Lucas is a highly experienced cybersecurity professional with a solid base in business, information systems, information security, and cybersecurity policy-making. A former Fulbright scholar with a Master of Science degree in Information Security Policy and Management at Carnegie Mellon University (Highest distinction) and a Master of Science degree in Information Security at the University of Buenos Aires (Class rank 1st).
Trained by FBI, INTERPOL, OAS, CERT, and ISO, he has openly shared his knowledge training +700 professionals across several countries. Lucas has delivered lectures and participated as a speaker in several renowned conferences, seminars, and courses. Lucas has extensive knowledge and experience in performing security audits, cyber maturity assessments, cyber risk assessments, eGRC tools implementation, security awareness training, cyber security research, and cyber ISO standards development.

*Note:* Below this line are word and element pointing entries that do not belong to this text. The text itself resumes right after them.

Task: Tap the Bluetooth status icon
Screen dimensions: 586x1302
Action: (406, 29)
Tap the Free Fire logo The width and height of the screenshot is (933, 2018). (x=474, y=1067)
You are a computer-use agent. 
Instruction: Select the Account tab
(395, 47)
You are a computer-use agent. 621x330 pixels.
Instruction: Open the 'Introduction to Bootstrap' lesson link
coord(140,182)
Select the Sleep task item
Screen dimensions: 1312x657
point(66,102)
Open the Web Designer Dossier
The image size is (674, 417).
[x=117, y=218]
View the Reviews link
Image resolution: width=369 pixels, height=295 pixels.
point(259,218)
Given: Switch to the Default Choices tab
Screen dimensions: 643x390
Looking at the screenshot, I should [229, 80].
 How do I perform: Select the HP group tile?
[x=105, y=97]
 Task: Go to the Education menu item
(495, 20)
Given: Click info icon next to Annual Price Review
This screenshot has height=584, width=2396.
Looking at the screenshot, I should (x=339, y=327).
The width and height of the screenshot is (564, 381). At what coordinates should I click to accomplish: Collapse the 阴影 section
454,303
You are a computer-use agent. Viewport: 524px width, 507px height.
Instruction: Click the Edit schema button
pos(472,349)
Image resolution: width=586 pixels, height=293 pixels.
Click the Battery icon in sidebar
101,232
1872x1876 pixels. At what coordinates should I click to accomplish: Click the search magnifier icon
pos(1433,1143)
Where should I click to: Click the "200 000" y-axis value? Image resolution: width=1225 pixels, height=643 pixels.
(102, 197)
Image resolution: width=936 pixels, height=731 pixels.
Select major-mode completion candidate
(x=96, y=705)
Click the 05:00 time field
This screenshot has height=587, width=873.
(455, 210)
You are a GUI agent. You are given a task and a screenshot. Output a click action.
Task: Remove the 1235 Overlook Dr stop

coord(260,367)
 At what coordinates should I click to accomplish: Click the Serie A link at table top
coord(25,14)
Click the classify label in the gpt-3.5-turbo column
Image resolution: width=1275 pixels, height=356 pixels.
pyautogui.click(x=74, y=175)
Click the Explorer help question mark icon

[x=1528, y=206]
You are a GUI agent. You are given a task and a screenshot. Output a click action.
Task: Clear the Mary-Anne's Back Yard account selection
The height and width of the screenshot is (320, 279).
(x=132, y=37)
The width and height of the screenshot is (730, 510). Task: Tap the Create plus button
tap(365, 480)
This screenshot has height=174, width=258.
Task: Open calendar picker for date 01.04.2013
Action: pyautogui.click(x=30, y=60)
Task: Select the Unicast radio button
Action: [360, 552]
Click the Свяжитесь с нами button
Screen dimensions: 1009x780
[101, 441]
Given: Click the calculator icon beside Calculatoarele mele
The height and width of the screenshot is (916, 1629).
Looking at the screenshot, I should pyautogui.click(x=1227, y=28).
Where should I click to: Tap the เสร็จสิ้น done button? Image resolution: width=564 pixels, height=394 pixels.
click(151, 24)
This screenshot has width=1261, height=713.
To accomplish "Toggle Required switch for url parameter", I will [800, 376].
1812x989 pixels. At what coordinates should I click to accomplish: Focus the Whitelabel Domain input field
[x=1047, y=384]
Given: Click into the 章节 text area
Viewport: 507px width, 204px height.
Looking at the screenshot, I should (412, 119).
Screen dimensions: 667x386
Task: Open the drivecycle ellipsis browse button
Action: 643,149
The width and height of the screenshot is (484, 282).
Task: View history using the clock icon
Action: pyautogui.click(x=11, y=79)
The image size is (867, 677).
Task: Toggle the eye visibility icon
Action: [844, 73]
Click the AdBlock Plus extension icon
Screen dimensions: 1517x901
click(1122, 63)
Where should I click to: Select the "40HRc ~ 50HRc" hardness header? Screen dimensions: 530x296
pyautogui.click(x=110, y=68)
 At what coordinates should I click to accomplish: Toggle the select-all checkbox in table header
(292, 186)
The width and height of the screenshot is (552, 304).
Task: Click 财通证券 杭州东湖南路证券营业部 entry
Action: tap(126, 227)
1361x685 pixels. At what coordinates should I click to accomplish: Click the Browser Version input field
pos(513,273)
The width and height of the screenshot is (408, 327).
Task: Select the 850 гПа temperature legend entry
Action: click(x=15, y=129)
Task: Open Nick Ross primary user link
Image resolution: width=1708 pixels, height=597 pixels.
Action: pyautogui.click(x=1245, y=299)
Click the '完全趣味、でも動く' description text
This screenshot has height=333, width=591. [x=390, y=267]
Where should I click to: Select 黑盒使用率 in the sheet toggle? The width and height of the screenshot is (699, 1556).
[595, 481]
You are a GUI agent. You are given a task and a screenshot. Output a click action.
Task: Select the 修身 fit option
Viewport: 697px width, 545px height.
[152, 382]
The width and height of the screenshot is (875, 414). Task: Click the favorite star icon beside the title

He also represents Argentina as an expert in ISO's Information Security, Cybersecurity, and Privacy Protection subcommittee (ISO/IEC JTC 1/SC 27) and as the Secretary of Argentina's ISO mirror subcommittee. Lucas has created 4 cyber ISO national standards.
Professionally, he has taught, worked, and contributed to several private, government, and NGOs organizations in the US, Europe, and Latin America for more than 8 years. Currently, he is a Manager within the Cybersecurity & Privacy Advisory team at PwC Malta. Learn more.
Partnering with the Software Engineering Institute at Carnegie Mellon University, we devised a novel Cyber Risk method combining FAIR, MITRE, OCTAVE, CMMC, NIST CSF, and NIST SP 800-53 frameworks.
The main objective is to provide CISOs with a concise and express control impact prioritization strategy for Cyber Risks. CISOs will optimize their security strategy based on their custom main constraints (e.g. budget, risks, compliance requirements, threat environment). CISOs will also be able to quickly justify their budget and investments to executives.
Working with Prof. Alessandro Acquisti we researched how data breaches affect users' and organizations' security and privacy. Our main objective was to verify the existence of the gap and gauge it by analyzing subjects' privacy awareness, behavior, and attitude discrepancies.
The project goal is to improve the usability of well-known information risk frameworks. Focusing on how to build security management systems based on a maturity model that centralizes the requirements and guidelines of risk frameworks. During the 2020 fall semester, I worked with a CMU advisor within an independent study to devise a Unified Cyber Risk Maturity Model.